Catherine Rankin admires her favourite research subject -- a one-millimetre worm - photo by Martin Dee

UBC Reports | Vol. 52 | No. 1 | Jan. 9, 2006

Simple Worm Holds Clues to Human Learning, Memory

By Lorraine Chan

What can we learn from a brainless, one-millimetre worm about human behaviour and mental disorders? Plenty, as UBC Psychology Prof. Catharine Rankin is showing through her work with the C. elegans nematode.

For the past 15 years, Rankin, a behaviour, memory and learning expert, has been focusing on this simple worm to better grasp the complex workings of humans. Her research may uncover genetic tools that could be used for treating disorders like schizophrenia, a diagnosis given to almost half the patients hospitalized for mental disorders.

For Rankin, the worm -- a self-fertilizing hermaphrodite with a life span of two weeks -- makes a perfect research subject. She explains that while humans have a trillion neurons and rats have millions to billions, the nematode has only 302.

“If you want to understand basic properties of electricity, would you start with a computer or a flashlight?” asks Rankin. “The worm is my flashlight.”

She says in addition to its simplicity, the worm holds a lot of other attractions for researchers. In 1998, C. elegans was the first animal to have its genome sequenced. As well, there are 2,000 worm experts in the world who pool their findings in a shared database.

“It’s like working on an animal with an instruction manual,” says Rankin, who focuses on deciphering the genes and cellular processes that govern memory and learning.

“I study habituation, which is the simplest form of learning.”

Habituation, she explains, refers to how a healthy person learns to filter out background stimuli such as the feeling of cloth on the body, the sound of one’s own breathing or the traffic noises from a nearby street.

“Schizophrenics habituate abnormally,” says Rankin. “They have a hard time filtering out irrelevant stimuli.”

Rankin aims to isolate the genes that play a role in habituation for worms. “We can then understand the rules and apply those principles for genes in other animals including humans.”

In 1990, Rankin was the first researcher to prove that C. elegans could change its behaviour with memory and experience. By tapping the side of the petri dish, Rankin cued the nematode to move backwards. She found that worms would learn to ignore the taps if they were repeated a number of times. As well, Rankin discovered that worms could remember this training for at least 48 hours.

She was also first among her peers to discover some of the worm’s mechanisms of memory. She tested a number of genes until she found one that affected memory, and then measured how much of it was being made after the tapping exercise. Worms that had learned showed they had more of that particular gene.

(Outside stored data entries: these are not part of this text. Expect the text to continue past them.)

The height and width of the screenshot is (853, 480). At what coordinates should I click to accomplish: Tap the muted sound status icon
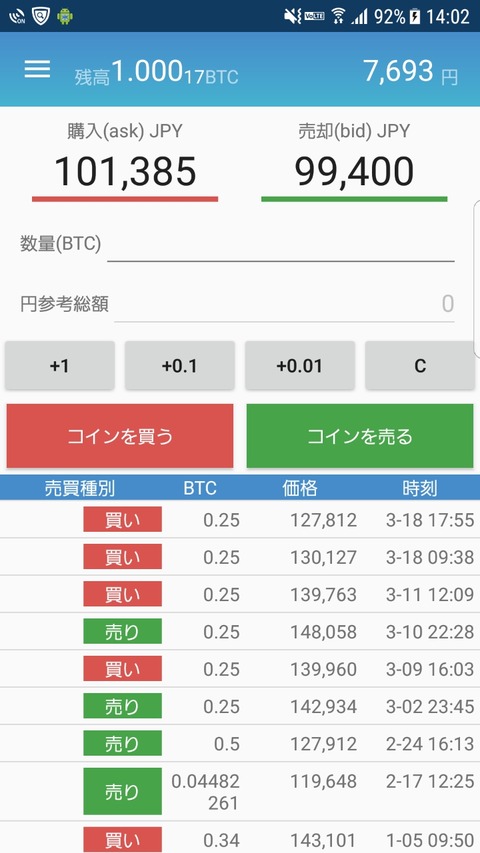[x=292, y=16]
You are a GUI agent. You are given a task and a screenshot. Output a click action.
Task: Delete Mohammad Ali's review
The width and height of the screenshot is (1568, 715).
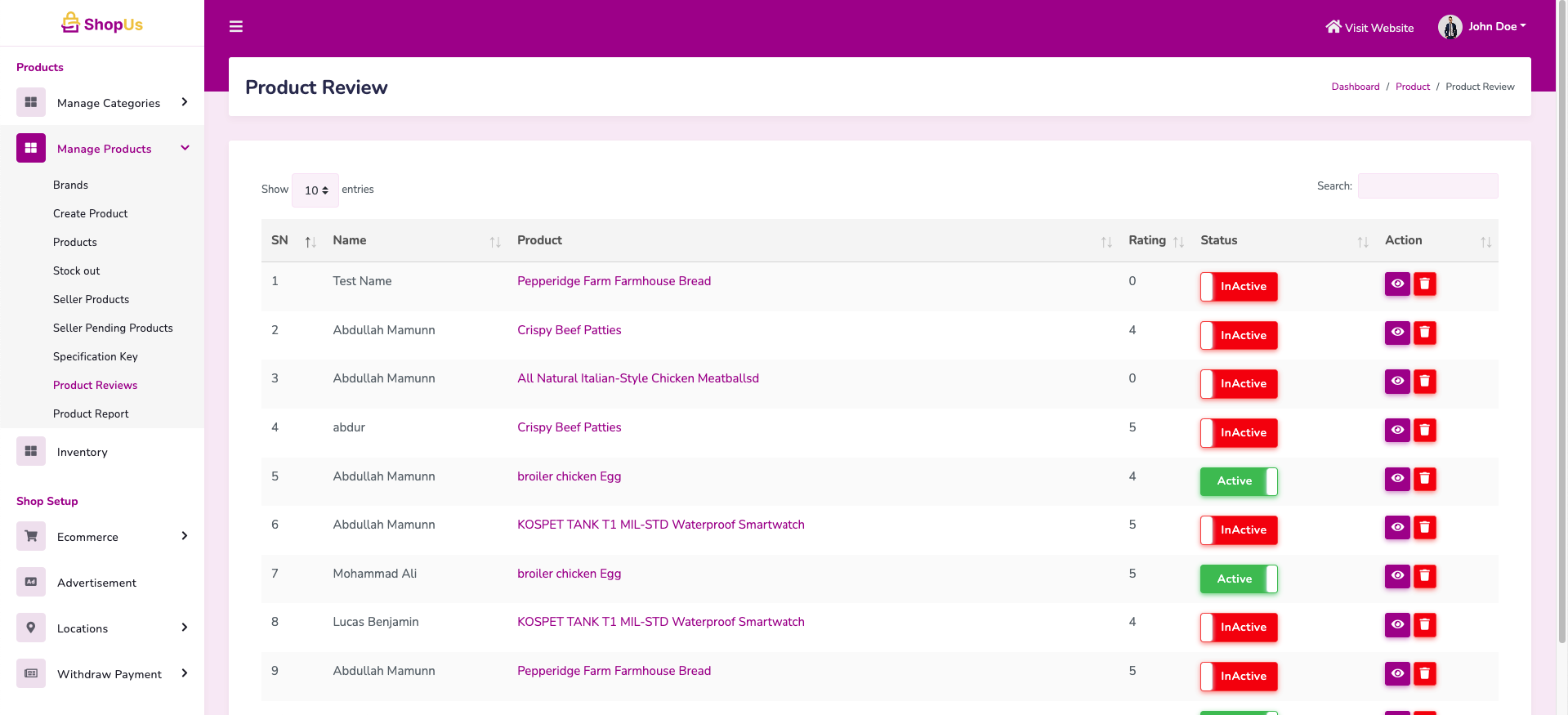[1424, 576]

Rankin is also looking at mechanisms that control how memories are stored, retrieved or erased. Such mechanisms may eventually be used to help people release traumatic memories such as rape, she says.

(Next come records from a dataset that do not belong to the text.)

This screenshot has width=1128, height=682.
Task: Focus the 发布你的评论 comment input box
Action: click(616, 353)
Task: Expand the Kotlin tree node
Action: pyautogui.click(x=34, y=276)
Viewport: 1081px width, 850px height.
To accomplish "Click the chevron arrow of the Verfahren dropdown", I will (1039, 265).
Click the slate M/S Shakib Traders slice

Pulitzer-prize winning science writer Matt Ridley, author of Nature via Nurture, Genes Experience and What Makes us Human, recently dubbed Rankin a “brilliant young scientist in Vancouver who has essentially observed in real time the changes in the nematode as it learns new experience.”

To achieve this, Rankin uses specific genes that have had green fluorescent protein attached. The protein lights up and can be used to measure how much of that gene is being produced and used. Rankin has shown that if a worm gets lots of stimulation during development there are high levels of genes that make synapses, which are the connections between nerve cells. If the developing worm is deprived of stimulation, there are fewer of these genes, suggesting weaker synapses.

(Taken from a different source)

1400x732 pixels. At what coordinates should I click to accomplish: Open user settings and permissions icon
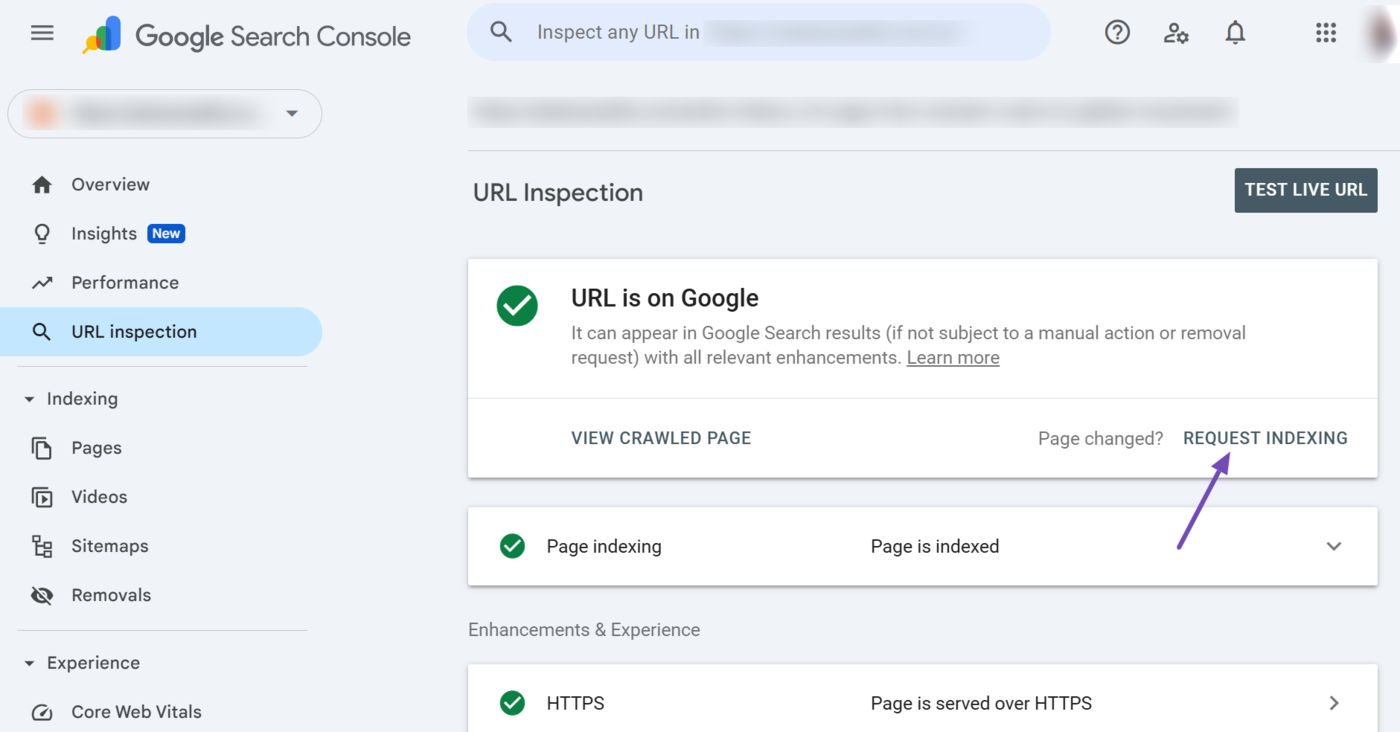[1176, 33]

“No one has shown how experience causes gene expression changes in living animals at the cellular level before,” she says. “Down the road, this information may give us tools for gene therapy when it comes to treating memory disorders or reversing the effects of early deprivation.”

An example Rankin gives for deprivation would be severely neglected children who have not been stimulated, held or nurtured early in life.

Rankin has also contributed to a growing body of research that shows that genes don’t operate as immutable blueprints, but change with experience and when interacting with surroundings. Again, she observes these subtle shifts through watching how the worm’s green fluorescent protein gets brighter when genes are turned up and dimmer when the genes are turned down.

“Prior to that, we saw genes as a software program that always runs the same, but that’s not the case at all,” she explains. “Instead, think of each gene as having one or more volume knobs. And these can, within a certain range, be turned up or down by its experience.”

Rankin’s research has garnered funding from the Natural Sciences and Engineering Research Council, Canadian Institutes of Health Research and the Human Early Learning Partnership.